When a family member or loved one passes away, and you are the one left to plan the funeral, it can be easy to get it over and done with without adequate planning. Unfortunately, funerals can be extremely costly, and with your emotions running high, you may make important decisions about the funeral that you’ll later regret. The average funeral costs $7,045, however by taking a step back and adequately researching and planning all of the components of the funeral you can bring your costs way down. Here are some ways to save money on the burial costs of a funeral so that the financial impact of one is manageable.
Comparison Shop For Funeral Homes
When you are searching for funeral homes, it is recommended that you not just go with the first one that you see. Instead, you should compare prices from at least three homes to find the one with the best deals. Keep in mind that the funeral home in your neighborhood might not be the cheapest. You should try to visit each funeral home in person so that you can get a sense for the environment, as well as the people who will be conducting the service for your deceased loved one.
Resist the Temptation to Buy Services and Goods You Do Not Need
Make sure that you purchase only what you need and truly desire. Don’t allow a guilty conscience to get you to buy an expensive funeral product or service that you do not really need as a way of showcasing your love for the deceased loved one. Doing so will only leave a huge hole burned in your wallet. Instead, while you are shopping try to keep in mind that you are not out to impress anyone. Instead, the goal is to celebrate the life of your family member or friend.

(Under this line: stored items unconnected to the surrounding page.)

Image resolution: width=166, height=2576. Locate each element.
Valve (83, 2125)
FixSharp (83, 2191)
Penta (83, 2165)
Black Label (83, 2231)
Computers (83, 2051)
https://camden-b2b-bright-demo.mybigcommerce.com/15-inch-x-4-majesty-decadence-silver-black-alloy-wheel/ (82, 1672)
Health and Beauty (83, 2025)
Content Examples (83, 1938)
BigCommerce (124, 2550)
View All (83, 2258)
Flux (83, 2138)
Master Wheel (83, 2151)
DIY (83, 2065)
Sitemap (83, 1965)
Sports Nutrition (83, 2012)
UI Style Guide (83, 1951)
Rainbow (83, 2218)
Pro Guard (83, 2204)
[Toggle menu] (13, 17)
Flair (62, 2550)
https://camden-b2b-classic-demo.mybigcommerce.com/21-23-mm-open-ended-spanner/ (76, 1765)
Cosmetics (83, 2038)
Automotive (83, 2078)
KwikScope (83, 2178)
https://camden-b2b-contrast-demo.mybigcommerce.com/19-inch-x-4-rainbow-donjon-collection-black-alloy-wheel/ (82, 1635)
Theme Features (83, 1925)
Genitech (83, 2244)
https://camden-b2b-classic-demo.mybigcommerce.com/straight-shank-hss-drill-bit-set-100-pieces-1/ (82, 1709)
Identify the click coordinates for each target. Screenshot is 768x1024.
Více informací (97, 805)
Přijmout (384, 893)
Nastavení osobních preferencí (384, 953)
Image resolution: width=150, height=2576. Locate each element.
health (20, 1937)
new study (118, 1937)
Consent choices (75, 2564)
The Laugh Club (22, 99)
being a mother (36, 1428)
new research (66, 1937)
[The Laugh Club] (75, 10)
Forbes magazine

If Possible, Shop in Advance
If it is possible, discuss with your loved ones their funeral wishes before they pass away. Although it is an extremely hard topic to bring up and talk about, it could potentially save you thousands of dollars and a lot of decision-making after the fact. If your family member or friend would rather have a simple funeral, then there’s no need to spend money on an extravagant affair. On top of this, you should consider personal alternatives that are far cheaper than a huge funeral. For instance, you could have the memorial service right in your own church or house and keep it smaller to save money.
Limit Visitation Time
Although you may want to have a visitation the evening or day before the funeral, this can add an extra cost that may not be necessary. However, if you are willing to have the visitation right before the funeral, this can lower your expenses substantially. You can save even more money by not having a set time for visitation. Instead, let people come to the funeral home an hour or so before it starts so that people can pay their respects.
Say No to Embalming
If you want to give family members and friends of the deceased a chance to see him or her, then there may be a way to do that without embalming. Many states allow a public viewing of the body without embalming as long as it has been in a refrigerated environment up until the service or viewing, which then eliminates the costly expense of embalming. However, if you live in a state that mandates an embalming prior to a public viewing, then you can opt for a private visitation period for only family members. Due to the fact this is not public, the embalming will not be required.
Choose Cremation Over Burial
Deciding on cremation as opposed to a burial is a hugely personal decision to make, and one that likely won’t have to do with the cost. That being said, it may help make your decision to know that cremation tends to be cheaper. This is because there is no expense for the casket or burial. Rather, you will only have to pay for the cremation process. Some families choose to have the cremated ashes buried, which is still cheaper than the burial of the body.
Choose a Cheaper Casket
There are a few ways to ensure that your costs are kept as low as possible when you pick a casket. If you want to purchase one made of metal or wood, then there are many affordable caskets using this material. Additionally, you can find substantially cheaper options made out of fiberboard or even heavy cardboard (which looks like wood). Another style you may want to consider is a cloth-covered casket, which is cheaper due to its much simpler design and no metals used. Another trick is to use a cremation casket, even if the body is not cremated, as these are considerably cheaper.
Choose a Plain Vault
Many cemeteries mandate that you use an outer burial container or vault when burying a deceased person. This protects the grave from falling in, as well as protects the casket from any damage in case heavy equipment is placed on top when digging out the surrounding graves. You have many options as far as these vaults. However, the cheapest is a plain concrete or wooden box. That being said if it is important to you to protect the casket thoroughly then this may be one expense you do not want to spare.